SICStus Prolog: ref-syn-syn-tok

4.1.7.5 Syntax of Tokens as Character Strings

SICStus Prolog supports wide characters (up to 31 bits wide), interpreted as a superset of Unicode.

Each character in the code set has to be classified as belonging to one of the character categories, such as small-letter, digit, etc. This classification is called the character-type mapping, and it is used for defining the syntax of tokens.

Only character codes 0..255, i.e. the ISO-8859-1 (Latin 1) subset of Unicode, can be part of unquoted tokens³, unless the Prolog flag legacy_char_classification is set; see ref-lps-flg. This restriction may be lifted in the future.

For quoted tokens, i.e. quoted atoms and strings, almost any sequence of code points assigned to non-private abstract characters in Unicode 5.0 is allowed. The disallowed characters are those in the whitespace-char category except that space (character code 32) is allowed despite it being a whitespace-char.

An additional restriction is that the sequence of characters that makes up a quoted token must be in Normal Form C (NFC) http://www.unicode.org/reports/tr15/. This is currently not enforced. A future release may enforce this restriction or perform this normalization automatically.

NFC is the normalization form used on the web (http://www.w3.org/TR/charmod/) and what most software can be expected to produce by default. Any sequence consisting of only characters from Latin 1 is already in NFC.

When the Prolog flag legacy_char_classification is set, characters in the whitespace-char category are still treated as whitespace but other character codes outside the range 0..255, assigned to non-private abstract characters in Unicode 5.0, are treated as lower case. Such characters can therefore appear as themselves, without using escape sequences, both in quoted and unquoted tokens.

Note: Any output produced by write_term/2 with the option quoted(true) will be in NFC. This includes output from writeq/[1,2] and write_canonical/[1,2].

whitespace-char

These are character codes 0..32, 127..160, 8206..8207, and 8232..8233. This includes ASCII characters such as TAB, LFD, and SPC, as well as all characters with Unicode property “Pattern_Whitespace” including the Unicode-specific LINE SEPARATOR (8232).

small-letter

These are character codes 97..122, i.e. the letters ‘a’ through ‘z’, as well as the non-ASCII character codes 170, 186, 223..246, and 248..255.

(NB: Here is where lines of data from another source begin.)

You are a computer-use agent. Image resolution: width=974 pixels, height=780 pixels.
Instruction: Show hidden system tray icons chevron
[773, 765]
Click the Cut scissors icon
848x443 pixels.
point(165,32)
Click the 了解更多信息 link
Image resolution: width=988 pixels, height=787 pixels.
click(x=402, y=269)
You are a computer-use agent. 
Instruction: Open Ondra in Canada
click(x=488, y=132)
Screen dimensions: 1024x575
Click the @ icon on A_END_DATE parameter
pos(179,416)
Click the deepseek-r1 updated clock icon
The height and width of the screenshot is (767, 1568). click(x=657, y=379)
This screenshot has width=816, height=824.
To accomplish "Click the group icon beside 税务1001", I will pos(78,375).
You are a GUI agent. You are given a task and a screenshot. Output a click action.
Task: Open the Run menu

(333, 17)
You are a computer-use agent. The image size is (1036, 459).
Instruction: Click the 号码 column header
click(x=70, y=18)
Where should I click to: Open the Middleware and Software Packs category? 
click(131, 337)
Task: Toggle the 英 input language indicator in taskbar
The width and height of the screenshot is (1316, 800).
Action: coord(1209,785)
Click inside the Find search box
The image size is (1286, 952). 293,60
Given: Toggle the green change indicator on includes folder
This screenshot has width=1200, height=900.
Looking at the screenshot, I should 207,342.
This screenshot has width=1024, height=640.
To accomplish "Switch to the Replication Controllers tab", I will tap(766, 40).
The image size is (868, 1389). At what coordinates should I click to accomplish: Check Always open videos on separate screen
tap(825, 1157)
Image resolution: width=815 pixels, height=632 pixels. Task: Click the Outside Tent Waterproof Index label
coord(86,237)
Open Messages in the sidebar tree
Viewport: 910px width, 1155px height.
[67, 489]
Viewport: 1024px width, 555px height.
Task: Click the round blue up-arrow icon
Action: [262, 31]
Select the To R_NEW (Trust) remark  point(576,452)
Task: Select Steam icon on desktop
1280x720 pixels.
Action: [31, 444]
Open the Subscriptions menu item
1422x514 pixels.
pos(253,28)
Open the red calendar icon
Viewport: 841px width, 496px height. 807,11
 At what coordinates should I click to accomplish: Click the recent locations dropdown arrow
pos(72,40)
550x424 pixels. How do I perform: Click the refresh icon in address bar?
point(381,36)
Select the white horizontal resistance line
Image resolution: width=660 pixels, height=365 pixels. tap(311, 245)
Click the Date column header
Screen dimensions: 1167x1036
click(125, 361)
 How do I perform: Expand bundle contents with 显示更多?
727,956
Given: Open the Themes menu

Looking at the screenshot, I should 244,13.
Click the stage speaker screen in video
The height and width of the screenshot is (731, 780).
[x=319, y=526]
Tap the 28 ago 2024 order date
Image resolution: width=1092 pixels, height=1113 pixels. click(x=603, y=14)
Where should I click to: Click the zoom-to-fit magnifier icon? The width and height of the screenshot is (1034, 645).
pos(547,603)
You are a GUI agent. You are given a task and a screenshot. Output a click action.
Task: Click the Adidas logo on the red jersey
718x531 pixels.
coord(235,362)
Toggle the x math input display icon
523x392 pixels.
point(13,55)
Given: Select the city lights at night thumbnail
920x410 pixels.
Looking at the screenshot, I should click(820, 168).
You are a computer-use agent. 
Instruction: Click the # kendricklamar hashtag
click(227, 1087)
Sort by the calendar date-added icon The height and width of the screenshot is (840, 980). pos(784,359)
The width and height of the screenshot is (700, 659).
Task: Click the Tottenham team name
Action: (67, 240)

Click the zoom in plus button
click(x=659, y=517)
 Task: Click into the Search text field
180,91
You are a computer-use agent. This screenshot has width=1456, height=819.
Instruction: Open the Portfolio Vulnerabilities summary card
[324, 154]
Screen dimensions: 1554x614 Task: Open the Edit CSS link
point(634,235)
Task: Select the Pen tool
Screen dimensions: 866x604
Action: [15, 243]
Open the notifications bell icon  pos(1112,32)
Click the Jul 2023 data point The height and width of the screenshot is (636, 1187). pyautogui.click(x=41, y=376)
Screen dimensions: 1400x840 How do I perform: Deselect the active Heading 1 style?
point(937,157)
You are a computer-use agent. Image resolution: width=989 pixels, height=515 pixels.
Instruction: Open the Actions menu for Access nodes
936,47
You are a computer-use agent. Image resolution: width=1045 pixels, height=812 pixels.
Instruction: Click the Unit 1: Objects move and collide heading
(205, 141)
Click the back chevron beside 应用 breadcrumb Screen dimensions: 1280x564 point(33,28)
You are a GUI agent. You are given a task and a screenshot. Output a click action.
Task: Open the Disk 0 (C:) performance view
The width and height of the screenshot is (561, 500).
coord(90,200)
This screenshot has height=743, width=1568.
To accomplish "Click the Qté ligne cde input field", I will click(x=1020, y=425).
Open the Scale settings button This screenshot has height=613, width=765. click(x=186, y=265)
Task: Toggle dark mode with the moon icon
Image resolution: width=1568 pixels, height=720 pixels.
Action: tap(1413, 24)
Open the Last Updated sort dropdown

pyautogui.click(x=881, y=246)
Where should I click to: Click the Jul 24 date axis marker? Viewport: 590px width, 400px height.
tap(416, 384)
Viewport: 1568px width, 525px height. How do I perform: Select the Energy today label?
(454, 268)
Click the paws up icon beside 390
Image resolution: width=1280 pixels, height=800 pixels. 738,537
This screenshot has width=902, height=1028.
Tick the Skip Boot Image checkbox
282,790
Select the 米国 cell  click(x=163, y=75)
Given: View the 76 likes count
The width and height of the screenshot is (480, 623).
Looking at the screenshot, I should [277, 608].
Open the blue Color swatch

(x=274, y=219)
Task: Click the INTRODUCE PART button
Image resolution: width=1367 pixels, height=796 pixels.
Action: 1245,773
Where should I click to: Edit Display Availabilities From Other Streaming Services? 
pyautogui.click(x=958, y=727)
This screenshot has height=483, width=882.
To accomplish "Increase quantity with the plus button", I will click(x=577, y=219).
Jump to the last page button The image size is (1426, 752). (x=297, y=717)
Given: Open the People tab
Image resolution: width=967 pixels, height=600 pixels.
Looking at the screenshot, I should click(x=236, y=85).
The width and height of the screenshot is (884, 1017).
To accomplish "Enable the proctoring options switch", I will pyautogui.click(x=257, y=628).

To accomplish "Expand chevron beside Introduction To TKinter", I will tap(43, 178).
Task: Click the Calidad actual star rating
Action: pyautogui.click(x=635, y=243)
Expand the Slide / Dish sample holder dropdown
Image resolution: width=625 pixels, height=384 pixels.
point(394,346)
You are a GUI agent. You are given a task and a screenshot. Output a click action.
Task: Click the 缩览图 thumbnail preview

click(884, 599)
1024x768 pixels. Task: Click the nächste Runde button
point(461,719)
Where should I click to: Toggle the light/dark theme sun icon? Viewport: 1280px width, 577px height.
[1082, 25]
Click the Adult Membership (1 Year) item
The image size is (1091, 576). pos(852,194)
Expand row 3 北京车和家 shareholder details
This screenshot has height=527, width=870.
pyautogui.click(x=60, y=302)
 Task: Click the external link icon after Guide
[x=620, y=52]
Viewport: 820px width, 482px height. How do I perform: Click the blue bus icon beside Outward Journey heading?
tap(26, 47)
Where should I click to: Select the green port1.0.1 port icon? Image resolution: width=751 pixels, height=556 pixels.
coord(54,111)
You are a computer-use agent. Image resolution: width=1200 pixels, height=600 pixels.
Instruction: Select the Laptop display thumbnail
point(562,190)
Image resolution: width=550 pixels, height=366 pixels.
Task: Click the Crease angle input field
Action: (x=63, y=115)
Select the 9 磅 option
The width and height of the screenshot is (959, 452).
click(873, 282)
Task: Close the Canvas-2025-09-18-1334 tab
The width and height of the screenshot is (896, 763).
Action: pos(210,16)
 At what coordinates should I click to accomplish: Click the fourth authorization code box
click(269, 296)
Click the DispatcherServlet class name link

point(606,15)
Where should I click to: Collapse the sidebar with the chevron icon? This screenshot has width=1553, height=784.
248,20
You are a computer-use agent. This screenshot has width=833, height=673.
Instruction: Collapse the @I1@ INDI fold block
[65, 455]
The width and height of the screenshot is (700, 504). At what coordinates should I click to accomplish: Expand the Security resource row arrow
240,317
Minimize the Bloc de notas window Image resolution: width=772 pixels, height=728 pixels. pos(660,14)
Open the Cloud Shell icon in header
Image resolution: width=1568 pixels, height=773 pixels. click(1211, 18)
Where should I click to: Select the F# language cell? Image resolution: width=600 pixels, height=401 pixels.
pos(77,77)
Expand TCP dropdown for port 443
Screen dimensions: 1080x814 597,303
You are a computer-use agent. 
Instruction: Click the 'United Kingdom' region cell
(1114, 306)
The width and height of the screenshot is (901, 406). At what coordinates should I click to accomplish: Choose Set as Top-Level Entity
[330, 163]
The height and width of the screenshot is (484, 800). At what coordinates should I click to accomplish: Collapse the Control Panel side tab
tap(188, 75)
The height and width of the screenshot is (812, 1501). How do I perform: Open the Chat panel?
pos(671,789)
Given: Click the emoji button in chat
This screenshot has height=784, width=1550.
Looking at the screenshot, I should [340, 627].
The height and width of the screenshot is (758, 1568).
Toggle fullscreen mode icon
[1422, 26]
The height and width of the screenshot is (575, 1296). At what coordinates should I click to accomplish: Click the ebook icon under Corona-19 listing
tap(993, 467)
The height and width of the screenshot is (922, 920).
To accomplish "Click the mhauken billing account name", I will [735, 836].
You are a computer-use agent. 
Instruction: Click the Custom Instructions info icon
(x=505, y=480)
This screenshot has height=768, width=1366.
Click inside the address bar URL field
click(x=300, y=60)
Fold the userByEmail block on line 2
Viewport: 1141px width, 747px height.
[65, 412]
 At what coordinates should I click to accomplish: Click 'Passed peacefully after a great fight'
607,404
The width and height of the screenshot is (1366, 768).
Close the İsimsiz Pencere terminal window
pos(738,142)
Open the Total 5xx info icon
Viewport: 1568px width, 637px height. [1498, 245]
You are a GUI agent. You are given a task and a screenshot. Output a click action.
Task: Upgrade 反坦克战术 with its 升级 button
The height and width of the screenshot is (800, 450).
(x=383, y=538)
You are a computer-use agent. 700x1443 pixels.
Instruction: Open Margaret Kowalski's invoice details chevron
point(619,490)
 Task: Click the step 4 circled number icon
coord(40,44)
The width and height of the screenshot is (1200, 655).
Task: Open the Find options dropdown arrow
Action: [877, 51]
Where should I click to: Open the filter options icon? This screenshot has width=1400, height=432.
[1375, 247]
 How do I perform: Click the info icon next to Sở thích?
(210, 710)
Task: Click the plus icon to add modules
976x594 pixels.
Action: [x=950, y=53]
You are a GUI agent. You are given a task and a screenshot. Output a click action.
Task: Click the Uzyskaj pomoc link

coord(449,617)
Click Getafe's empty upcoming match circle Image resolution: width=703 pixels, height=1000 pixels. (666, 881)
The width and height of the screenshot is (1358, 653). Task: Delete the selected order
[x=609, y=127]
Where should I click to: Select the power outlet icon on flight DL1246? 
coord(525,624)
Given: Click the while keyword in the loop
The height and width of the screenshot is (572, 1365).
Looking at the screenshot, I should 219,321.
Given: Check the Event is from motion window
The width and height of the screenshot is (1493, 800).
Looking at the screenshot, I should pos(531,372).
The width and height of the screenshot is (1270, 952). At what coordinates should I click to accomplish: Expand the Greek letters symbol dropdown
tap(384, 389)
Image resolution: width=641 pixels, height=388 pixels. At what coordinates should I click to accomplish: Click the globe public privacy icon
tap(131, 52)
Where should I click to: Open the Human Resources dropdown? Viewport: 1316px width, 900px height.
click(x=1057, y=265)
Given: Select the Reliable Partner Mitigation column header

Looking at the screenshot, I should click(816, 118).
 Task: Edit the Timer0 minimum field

If the Prolog flag legacy_char_classification (see ref-lps-flg) is set, then the small-letter set will also include almost every code point above 255 assigned to non-private abstract characters in Unicode 5.0.

capital-letter

These are character codes 65..90, i.e. the letters ‘A’ through ‘Z’, as well as the non-ASCII character codes 192..214, and 216..222.

digit

These are character codes 48..57, i.e. the digits ‘0’ through ‘9’.

symbol-char

These are character codes 35, 36, 38, 42, 43, 45..47, 58, 60..64, 92, 94, and 126, i.e. the characters:

+ - * / \ ^ < > = ~ : . ? @ # $ &

In addition, the non-ASCII character codes 161..169, 171..185, 187..191, 215, and 247 belong to this character type⁴.

solo-char

These are character codes 33 and 59 i.e. the characters ‘!’ and ‘;’.

punctuation-char

These are character codes 37, 40, 41, 44, 91, 93, and 123..125, i.e. the characters:

% ( ) , [ ] { | }

quote-char

These are character codes 34 and 39 i.e. the characters ‘"’ and ‘'’.

underline

This is character code 95 i.e. the character ‘_’.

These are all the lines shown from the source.